Sheaffer imperial 777 G.F

    - 私にとってのシェーファー万年筆 -

 シェーファーインペリアル型万年筆は多くのバリエーションがある。私が所有しているものはその一部だが、どのバリエーションにも共通して言えることは、温かみだ。前に記事にしたインペリアル4型は、初期のもので、インクの吸入方式が何とも愛おしい。
 シェーファーの万年筆は何本か購入してきたが、現在のフラッグシップになっているモデル"VLR"にはあまり魅かれない。機能やバランス面ではきっと優れているに違いないのだろうが、温かみを感じないからだ。
 現在店頭に置かれているものの中では、温かみを感じるのはヘリテージまでのものだ。以前の記事にも記したが、最初にあの反ったペン先を見た時は、「これは違う」としか思わなかった。

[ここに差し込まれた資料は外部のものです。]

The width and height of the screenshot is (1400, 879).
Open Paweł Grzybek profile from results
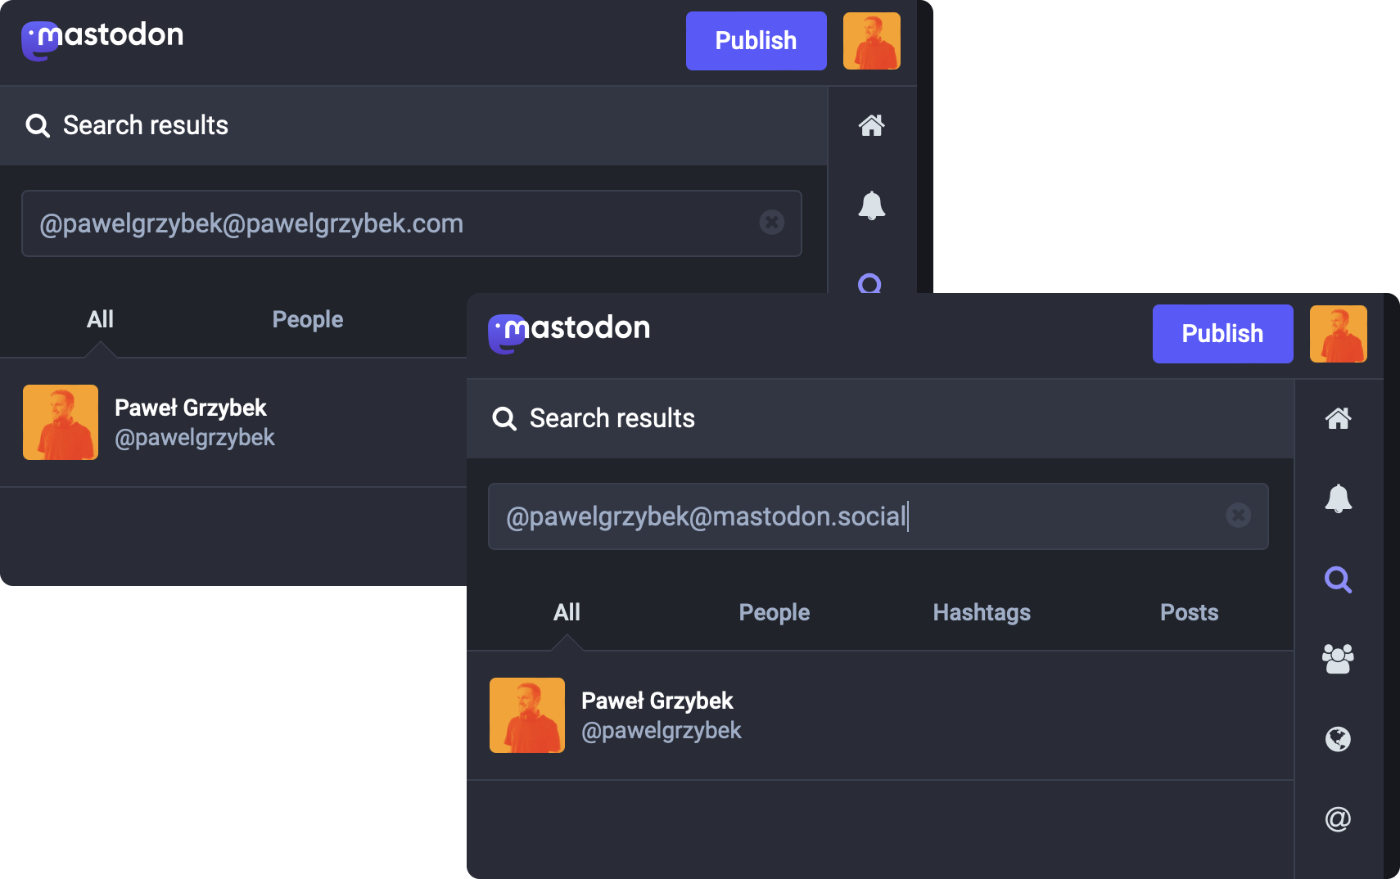click(x=660, y=714)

 最初に手にしたモンブラン149でさえ、当時の京都丸善の懇意にしてくださった店員さんにお願いして、ペン先を鉛筆のように中心に向かって1ミリ寄せていただいた次第だ。その当時、今から30年ほど前までは、文房具売り場からメーカーの国内代理店に出して調整していただくことができた。目の前で調整してもらうものではなかったが、何故か思い通りになって帰ってきた。

    - 全身に金を纏った逸品 -

 そんな私が、一度シェーファーを手にしてからはすっかりこの反りが気に入ってしまった。インペリアル777を手に入れる前に、同じく555を持っていた。こちらの方は、プラスチックのボディなのでキャップをボディに差し込んだ時、確り一体になる。777の方は金属なのでプラスチックほどグリップがよくない。強く差し込むとボディに傷が付きそうで、怖々にキャップを入れると安定せずにくるくると回って取れてしまう。エイヤとばかりにぐっと差し込むようになったが、恐れていた傷はつかない。

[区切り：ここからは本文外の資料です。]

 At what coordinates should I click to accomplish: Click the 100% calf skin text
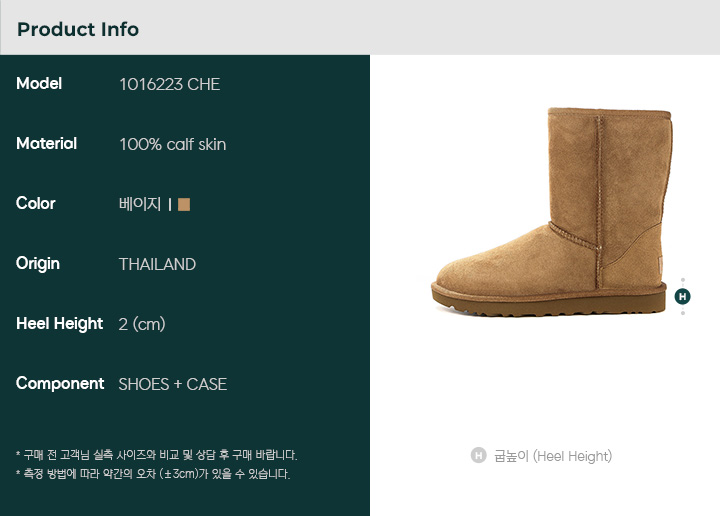tap(173, 145)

 金メッキなら傷が付きそうなのにと不思議に思っていたのだが、その疑問はある時解けた。中央に刻印されている12K.G.Fの表す意味は、12金ゴールドフィルド、即ち地金にかなり分厚く金を圧着したものだったのだ。道理で擦り傷などが着かないのだと納得した愚か者だ。もちろん、傷が全く付かない訳ではないのだろうが、私の愚かさと臆病な扱いが功を奏して今でもピカピカのままでいる。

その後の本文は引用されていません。